I’ve always felt tremendous gratitude and a sense of purpose from being in America. One of my earliest memories is when we were leaving Hong Kong. My grandmother, who we saw every day, encouraged us to go even though she was staying behind and knew she wouldn’t see us for a long time. She hugged all four of us and told us we were going to the land of our dreams come true. She was sending us off for a better life, and that has stayed with me.

You co-founded Hearsay Social and served as chief executive for 11 years. What did you take from that experience?

The importance of having that ‘beginner’s mind.’ Scaling a high-growth start-up means you are continually reinventing yourself and the company.

I became very good at hiring people and much better at delegating. I burned out at Hearsay because there were no boundaries. Even in the labor and delivery room, I was working. Now, 95 percent of the things that come my way, I say no.

That gives me the time and mental energy to focus on the 5 percent that really matters.

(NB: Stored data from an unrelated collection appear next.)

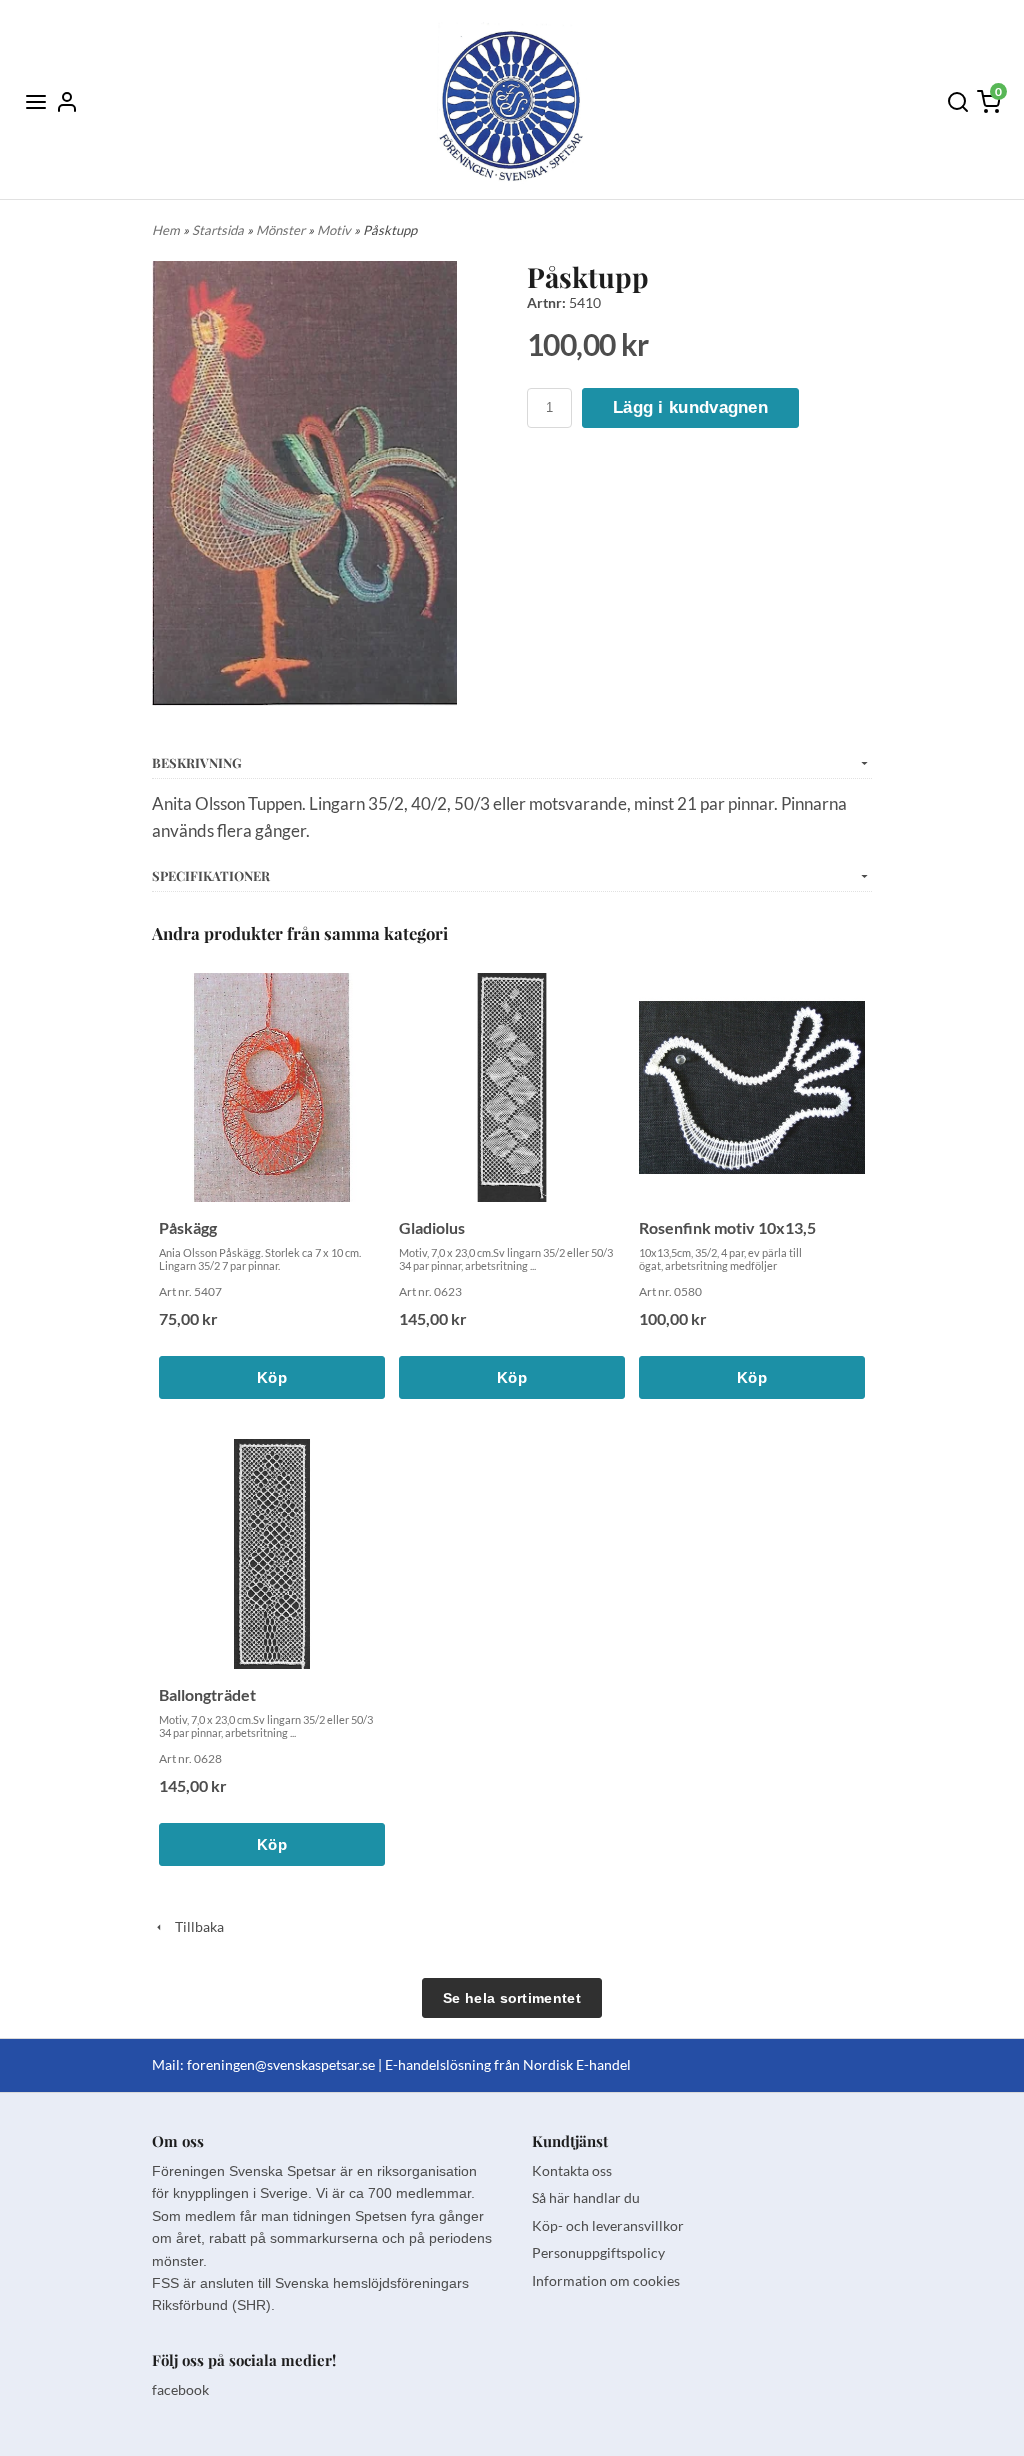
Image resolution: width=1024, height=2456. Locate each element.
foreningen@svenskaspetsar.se (281, 2064)
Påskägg (188, 1227)
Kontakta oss (572, 2170)
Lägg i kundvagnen (690, 407)
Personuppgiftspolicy (598, 2252)
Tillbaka (195, 1926)
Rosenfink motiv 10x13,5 (727, 1227)
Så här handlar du (586, 2197)
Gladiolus (432, 1227)
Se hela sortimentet (512, 1998)
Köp (272, 1377)
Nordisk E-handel (577, 2064)
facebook (180, 2389)
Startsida (219, 230)
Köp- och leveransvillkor (608, 2225)
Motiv (335, 230)
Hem (166, 230)
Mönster (282, 230)
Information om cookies (606, 2280)
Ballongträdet (207, 1694)
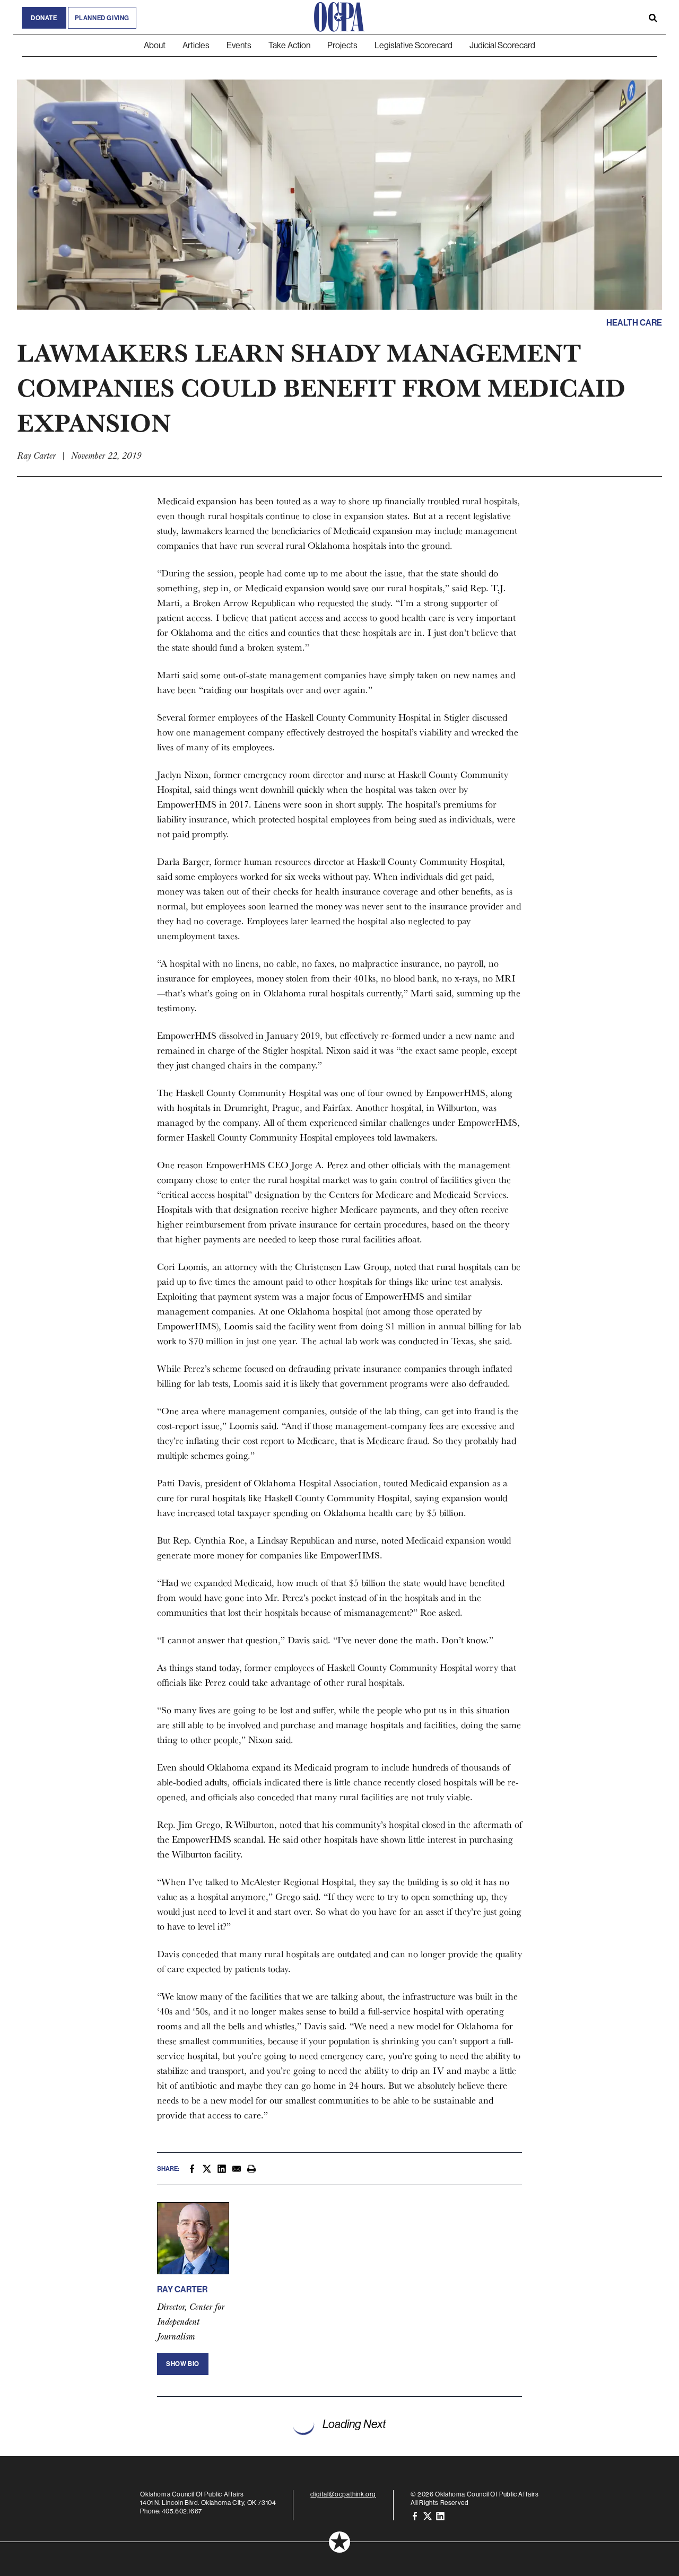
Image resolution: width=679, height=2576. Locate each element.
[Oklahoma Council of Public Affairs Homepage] (339, 17)
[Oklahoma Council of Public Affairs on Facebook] (415, 2515)
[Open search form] (653, 17)
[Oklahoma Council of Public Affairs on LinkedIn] (440, 2515)
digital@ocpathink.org (343, 2494)
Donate (44, 18)
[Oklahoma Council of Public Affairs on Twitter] (427, 2515)
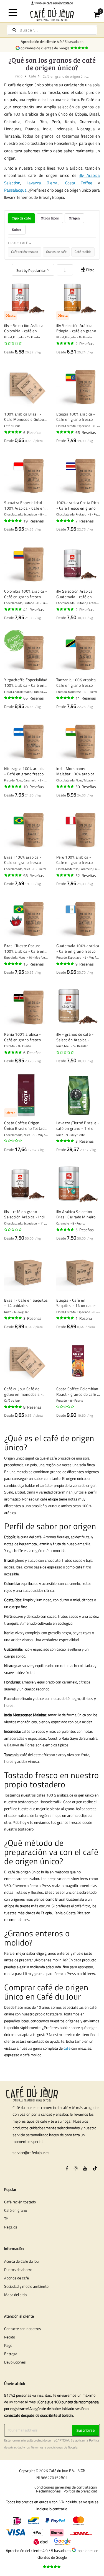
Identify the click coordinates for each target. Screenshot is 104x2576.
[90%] (65, 609)
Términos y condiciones (47, 2447)
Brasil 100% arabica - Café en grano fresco (22, 859)
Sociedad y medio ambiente (26, 2286)
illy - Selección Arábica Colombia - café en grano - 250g (23, 328)
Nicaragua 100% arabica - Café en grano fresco (24, 771)
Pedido (9, 2337)
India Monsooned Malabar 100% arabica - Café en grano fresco (76, 771)
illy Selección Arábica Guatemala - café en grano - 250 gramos (74, 593)
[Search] (14, 29)
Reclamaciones (48, 2491)
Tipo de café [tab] (21, 218)
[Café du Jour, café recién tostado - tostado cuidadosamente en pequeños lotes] (52, 14)
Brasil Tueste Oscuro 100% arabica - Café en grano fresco (24, 948)
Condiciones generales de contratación (65, 2487)
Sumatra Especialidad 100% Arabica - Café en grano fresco (24, 505)
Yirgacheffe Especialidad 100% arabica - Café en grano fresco (25, 682)
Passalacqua (15, 190)
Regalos (10, 2227)
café (67, 2048)
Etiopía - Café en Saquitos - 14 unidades (76, 1302)
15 (33, 964)
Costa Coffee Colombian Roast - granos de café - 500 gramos (77, 1391)
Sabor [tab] (16, 229)
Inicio (18, 76)
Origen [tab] (74, 218)
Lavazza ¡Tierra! (43, 183)
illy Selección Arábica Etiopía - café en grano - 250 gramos (77, 328)
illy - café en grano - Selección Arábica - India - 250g (25, 1214)
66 (33, 698)
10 (33, 787)
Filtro (90, 270)
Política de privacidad (80, 2491)
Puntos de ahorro (18, 2269)
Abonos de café (16, 2278)
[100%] (65, 343)
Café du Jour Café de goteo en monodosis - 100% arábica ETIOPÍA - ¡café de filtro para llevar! (26, 1391)
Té (6, 2218)
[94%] (13, 698)
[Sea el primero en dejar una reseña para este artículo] (13, 343)
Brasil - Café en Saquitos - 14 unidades (26, 1302)
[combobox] (52, 30)
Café (32, 76)
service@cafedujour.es (30, 2152)
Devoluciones (15, 2362)
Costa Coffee (78, 183)
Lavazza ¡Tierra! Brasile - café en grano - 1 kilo (77, 1125)
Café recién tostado (20, 2202)
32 (85, 875)
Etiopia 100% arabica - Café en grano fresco (75, 416)
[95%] (13, 432)
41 (33, 609)
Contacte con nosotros (22, 2328)
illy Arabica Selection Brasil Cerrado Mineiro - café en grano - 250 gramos (77, 1214)
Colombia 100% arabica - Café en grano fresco (25, 593)
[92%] (65, 432)
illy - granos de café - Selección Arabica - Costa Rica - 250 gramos (78, 1037)
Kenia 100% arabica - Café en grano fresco (22, 1037)
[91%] (65, 786)
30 (85, 787)
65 (85, 432)
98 (33, 875)
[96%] (65, 520)
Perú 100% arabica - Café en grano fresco (74, 859)
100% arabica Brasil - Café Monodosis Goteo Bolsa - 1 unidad (24, 416)
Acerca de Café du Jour (22, 2261)
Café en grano (15, 2210)
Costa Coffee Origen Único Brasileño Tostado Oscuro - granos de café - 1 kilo (25, 1125)
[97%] (13, 964)
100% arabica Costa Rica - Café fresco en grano (77, 505)
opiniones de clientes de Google (46, 48)
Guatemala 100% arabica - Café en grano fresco (77, 948)
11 (85, 698)
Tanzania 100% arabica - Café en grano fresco (77, 682)
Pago (8, 2345)
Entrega (10, 2354)
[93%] (13, 786)
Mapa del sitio (15, 2295)
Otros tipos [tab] (50, 218)
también (53, 3)
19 (33, 521)
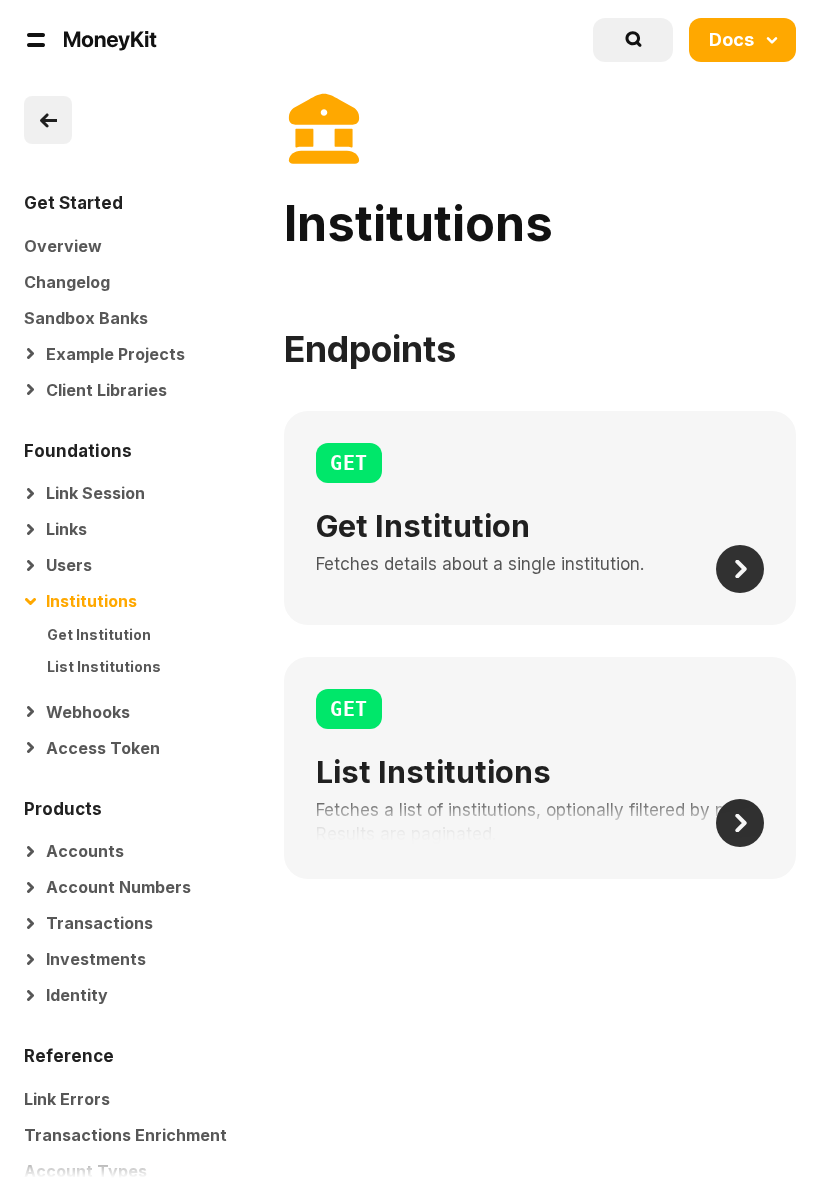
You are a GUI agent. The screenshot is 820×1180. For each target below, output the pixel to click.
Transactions (99, 923)
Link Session (95, 493)
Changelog (67, 282)
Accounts (85, 851)
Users (69, 565)
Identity (77, 995)
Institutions (91, 601)
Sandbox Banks (86, 318)
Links (66, 529)
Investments (96, 959)
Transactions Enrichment (125, 1135)
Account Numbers (118, 887)
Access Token (103, 748)
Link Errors (67, 1099)
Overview (63, 246)
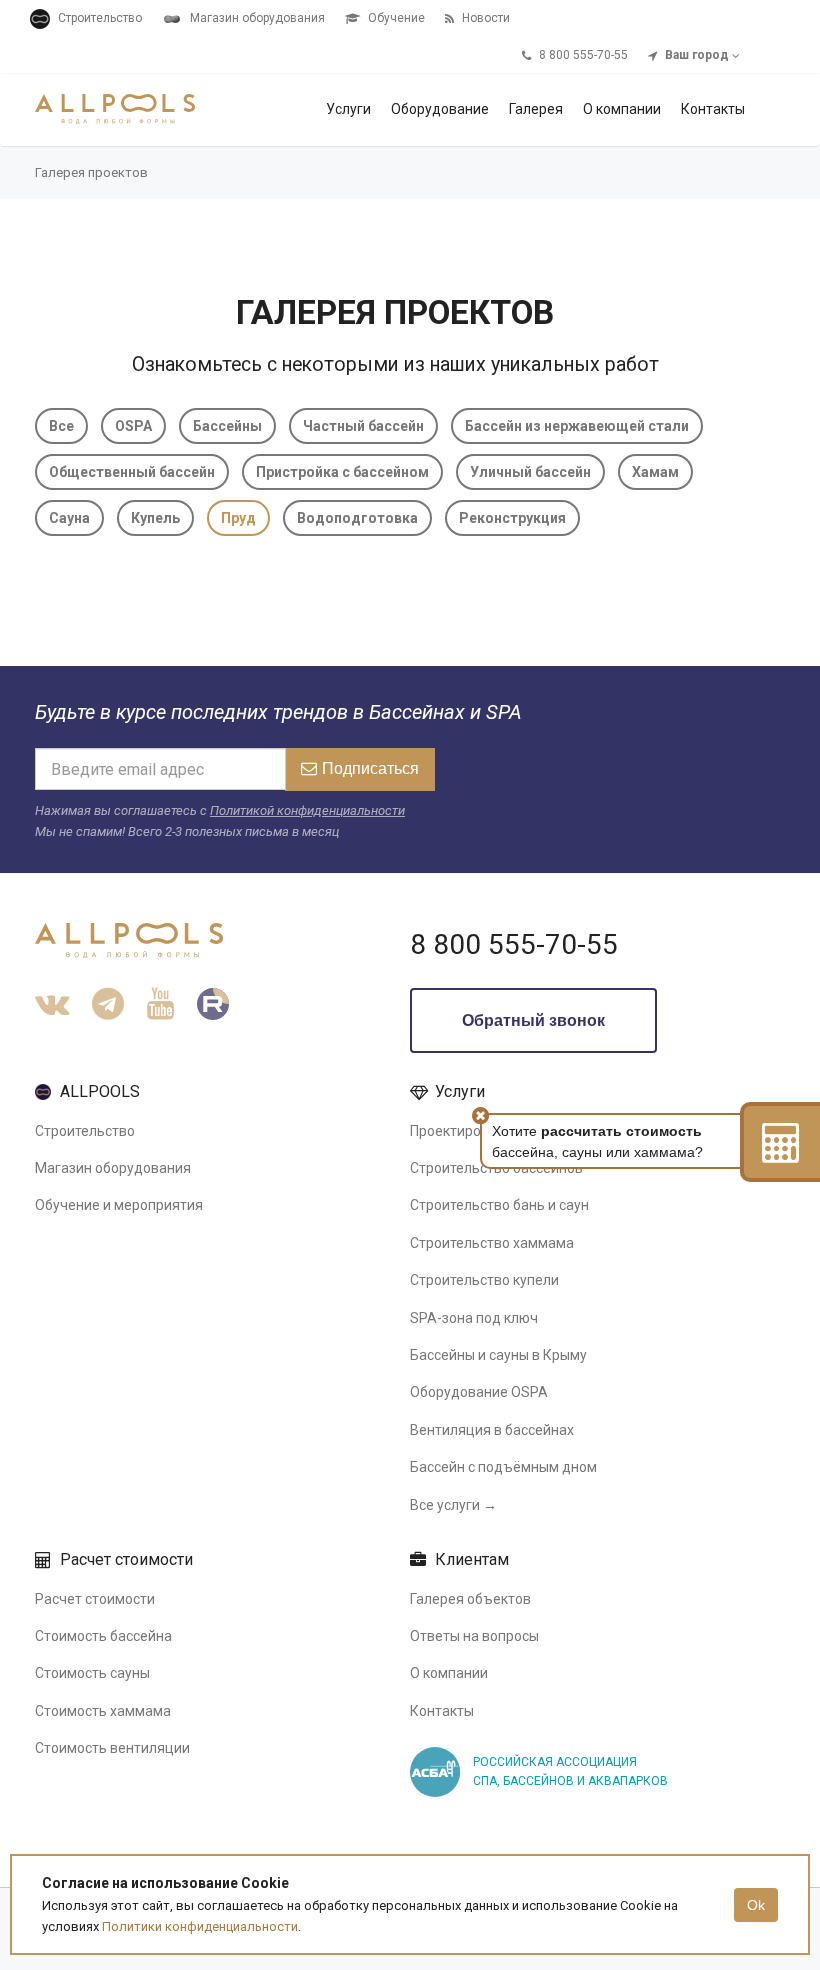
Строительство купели (484, 1280)
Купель (155, 518)
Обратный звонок (533, 1020)
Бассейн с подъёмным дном (503, 1467)
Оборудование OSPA (479, 1392)
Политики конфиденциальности (200, 1926)
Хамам (655, 472)
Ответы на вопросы (474, 1636)
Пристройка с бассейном (342, 472)
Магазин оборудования (113, 1168)
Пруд (238, 518)
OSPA (133, 426)
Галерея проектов (91, 172)
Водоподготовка (357, 518)
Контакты (442, 1711)
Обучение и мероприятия (119, 1205)
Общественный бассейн (132, 472)
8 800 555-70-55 (514, 944)
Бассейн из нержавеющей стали (577, 426)
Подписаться (370, 768)
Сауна (69, 518)
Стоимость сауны (92, 1673)
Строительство (85, 1131)
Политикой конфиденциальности (307, 810)
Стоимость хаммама (103, 1711)
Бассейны (227, 426)
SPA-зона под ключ (474, 1318)
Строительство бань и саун (499, 1205)
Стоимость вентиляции (112, 1748)
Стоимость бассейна (103, 1636)
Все (61, 426)
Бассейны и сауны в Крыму (498, 1355)
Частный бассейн (363, 426)
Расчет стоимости (95, 1599)
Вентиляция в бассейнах (492, 1430)
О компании (449, 1673)
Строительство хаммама (492, 1243)
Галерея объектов (470, 1599)
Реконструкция (512, 518)
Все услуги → (453, 1505)
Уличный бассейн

Salesforce’s A.I. technology is called Einstein and is embedded into all of the company’s products. It can, for instance, draft pitches to sales prospects or suggest a response to solve a customer support problem. What do you do as chief executive of Salesforce AI?

I lead my team in building the frontier of A.I. products.

I work very closely with all our general managers, including the chief executives of Slack and Tableau, and general managers of Sales Cloud and Service Cloud, as we remake our products to be A.I. first. I also work with our sales, marketing and customer service teams, to help customers deploy generative A.I. safely and securely.

Safety and security are thorny issues with A.I. How do you see your role in ensuring this technology is developed and used in a way that is ethical and responsible?

I feel a tremendous sense of personal responsibility toward creating A.I. that is trusted. One of the products we developed is the Einstein Trust Layer — it masks sensitive information, doesn’t retain any confidential or personally identifiable information and offers toxicity filters to prevent the sharing of inappropriate, harmful or inaccurate content. A.I. is going to be transformational for jobs, the way the internet was. I do have a healthy level of concern about it, but I’m an action-oriented person, so being in this role gives me a great platform to use to educate others, including members of Congress, C.E.O.s and our customers.